Porém não adianta permanecermos, enquanto motociclistas, apenas de corpo presente, ou de modo passivo, lendo essa e outras notas a respeito do problema que envolve a todos nós diretamente, e balançando a cabeça. O problema das “cinquentinhas” tem caráter Municipal e estamos justamente no momento certo de rever isso, uma vez que novos vereadores estão assumindo suas cadeiras nos legislativos municipais. Temos que provocar esse debate em cada Câmara Municipal, fazendo com que os Moto Clubes em cada cidade do interior levantem essa bandeira.
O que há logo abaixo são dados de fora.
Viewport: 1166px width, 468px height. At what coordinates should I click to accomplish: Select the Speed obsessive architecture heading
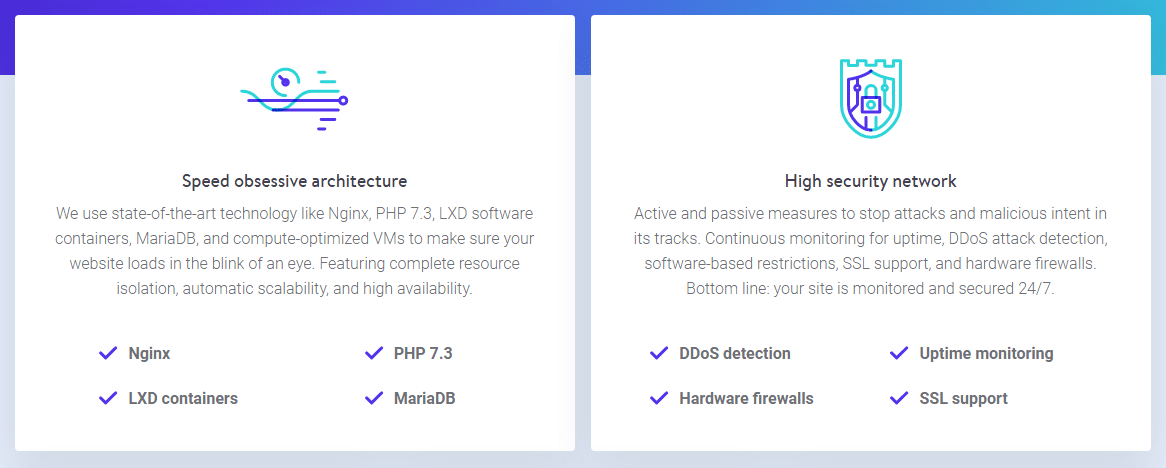click(x=294, y=181)
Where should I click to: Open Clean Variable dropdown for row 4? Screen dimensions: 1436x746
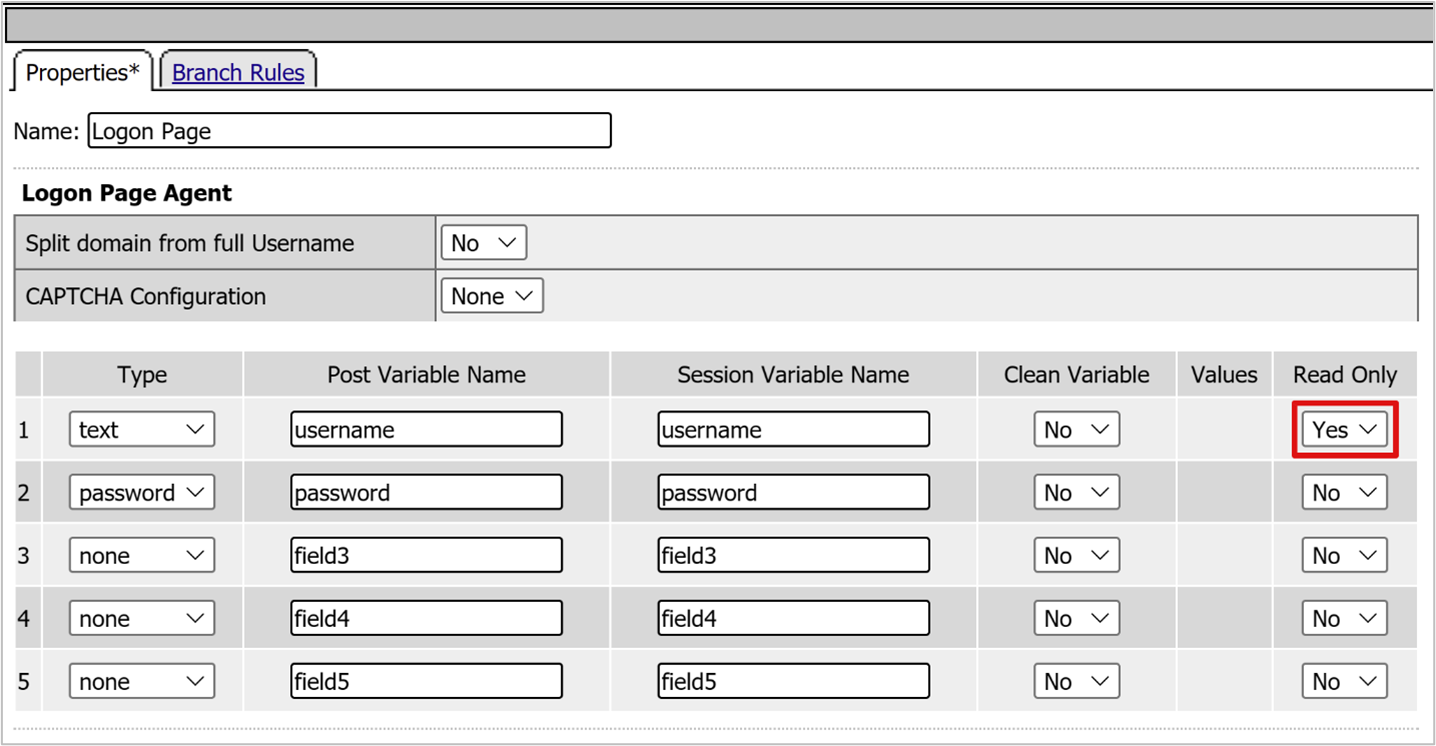[1076, 619]
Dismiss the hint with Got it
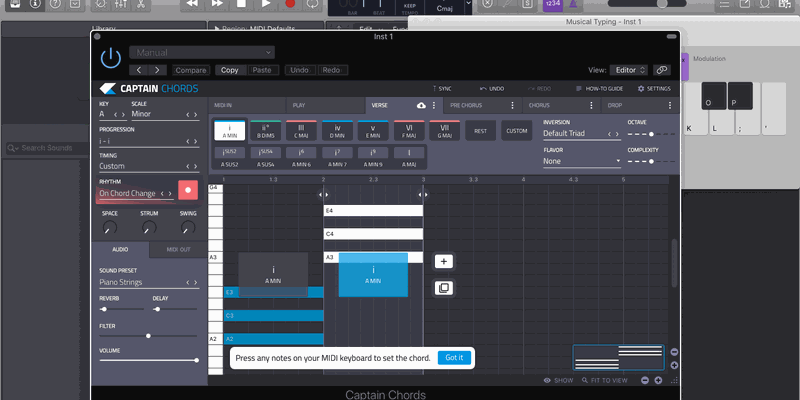Screen dimensions: 800x400 (x=454, y=357)
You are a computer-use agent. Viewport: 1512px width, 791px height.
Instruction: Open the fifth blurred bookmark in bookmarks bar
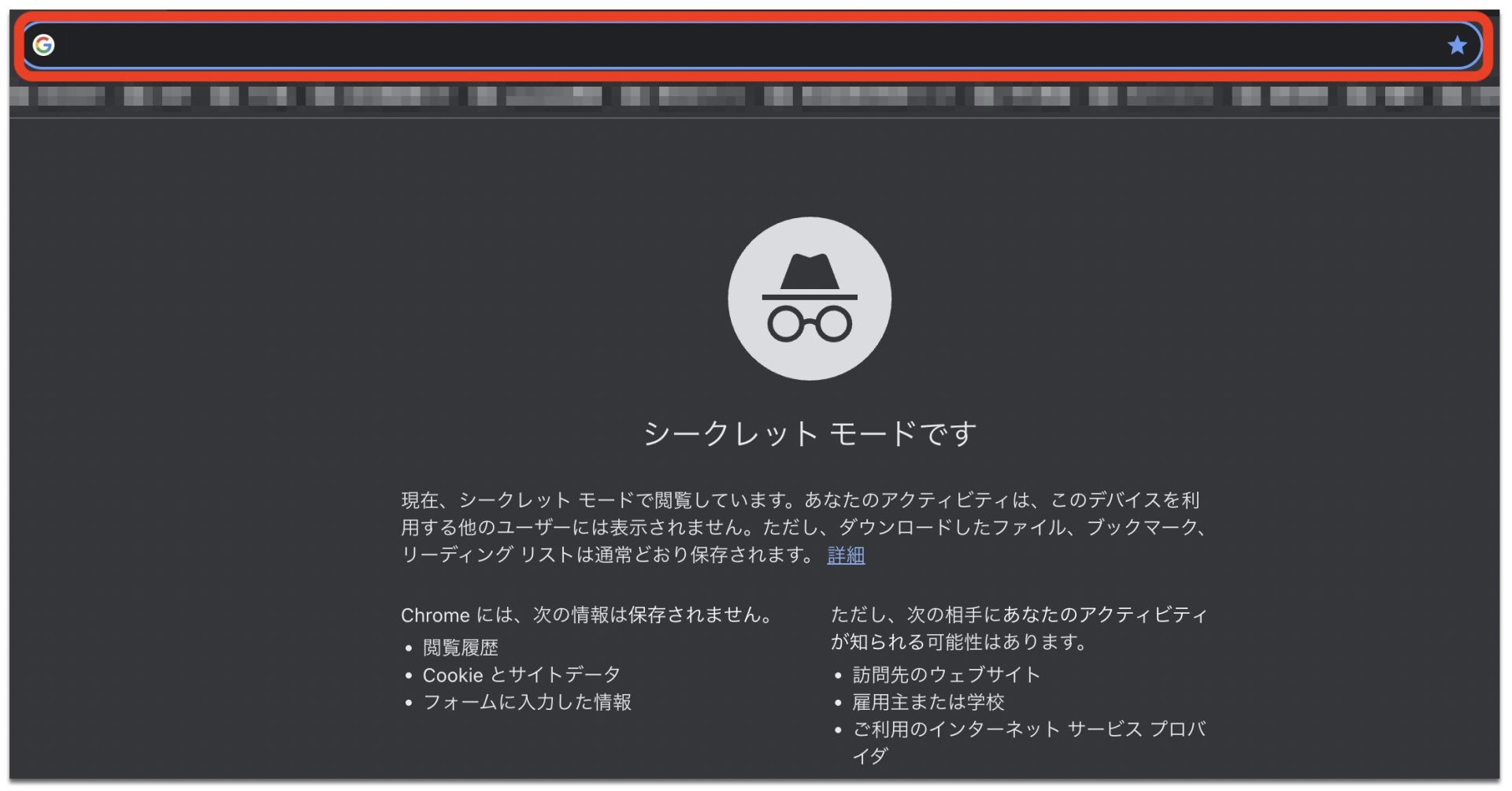pyautogui.click(x=536, y=96)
As associações estaduais (AMO) também muito podem contribuir nesse diálogo. E este papel cabe, e deve, ser assumido por essas entidades que, a priori, representam a classe motociclista.
 
Por fim, peço desculpas por estar a algum tempo sem atualizar o o blog, por conta das festividades de final de ano tive que me ausentar pra me reciclar evoltar com a carga maxima! e aproveito pra desejar a todos os meus amigos e leitores um  ótimo 2013.